• [EXCERPTED PASSAGE]
******************************

Thank You Chase

Chase Utley was more than just a baseball player with the Philadelphia Phillies the past thirteen years. He was the face of the Phillies during the franchise’s most successful years, and served as a true role model for any aspiring young baseball player in the Philadelphia area. The most beloved player to ever wear Phillies’ pinstripes will now be playing in Dodger blue. An iconic career has ended in Philadelphia; but just because Chase Utley is no longer a player for the Philadelphia Phillies, doesn’t mean he still isn’t a Phillie for life.

Utley was drafted by the Phillies in the first round (15th overall) in the 2000 MLB amateur draft. He made his MLB debut on April 4, 2003 in typical Chase Utley fashion. His first at-bat in the big leagues was a Grand Slam over the right field wall in Veterans Stadium. Thirteen years later, that Grand Slam serves as the starting point for one of the most illustrious careers in the history of Philadelphia sports.

******************************

• [EXERCISE INPUT]
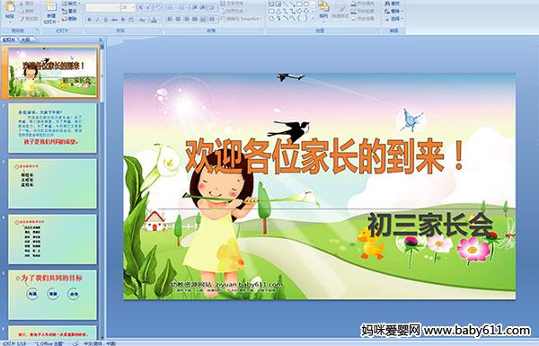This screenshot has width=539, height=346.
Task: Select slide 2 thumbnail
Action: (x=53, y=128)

******************************

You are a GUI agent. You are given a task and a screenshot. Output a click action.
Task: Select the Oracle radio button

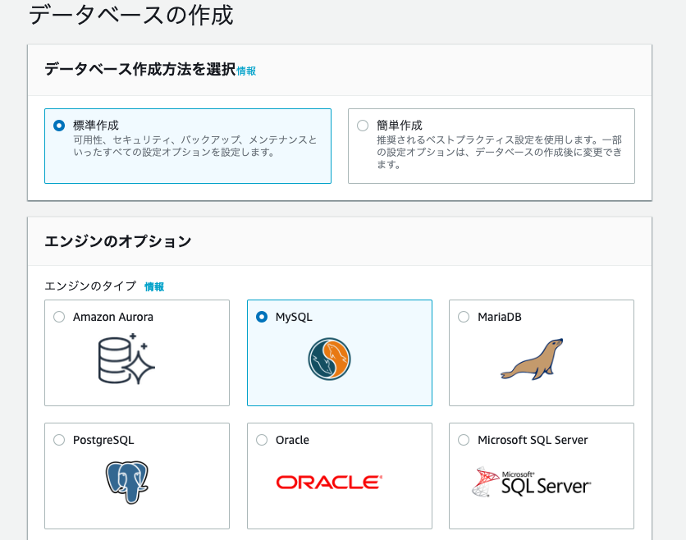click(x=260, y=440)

******************************

• [TASKS AND EXERCISES]
**a)** According to the tribute to Chase Utley, in which round of the 2000 MLB amateur draft did the Phillies select him?
**b)** In the rows, rewrite the part that opens with the line containing "This screenshot has width=539, height=346." and closes with the line containing "Action: (x=53, y=128)", swapping "thumbnail" for "preview" and keeping everything else unchanged. Leave the pictures out of your answer.

• [WORKED SOLUTIONS]
**a)** The first round (15th overall).

**b)**
This screenshot has width=539, height=346.
Task: Select slide 2 preview
Action: (x=53, y=128)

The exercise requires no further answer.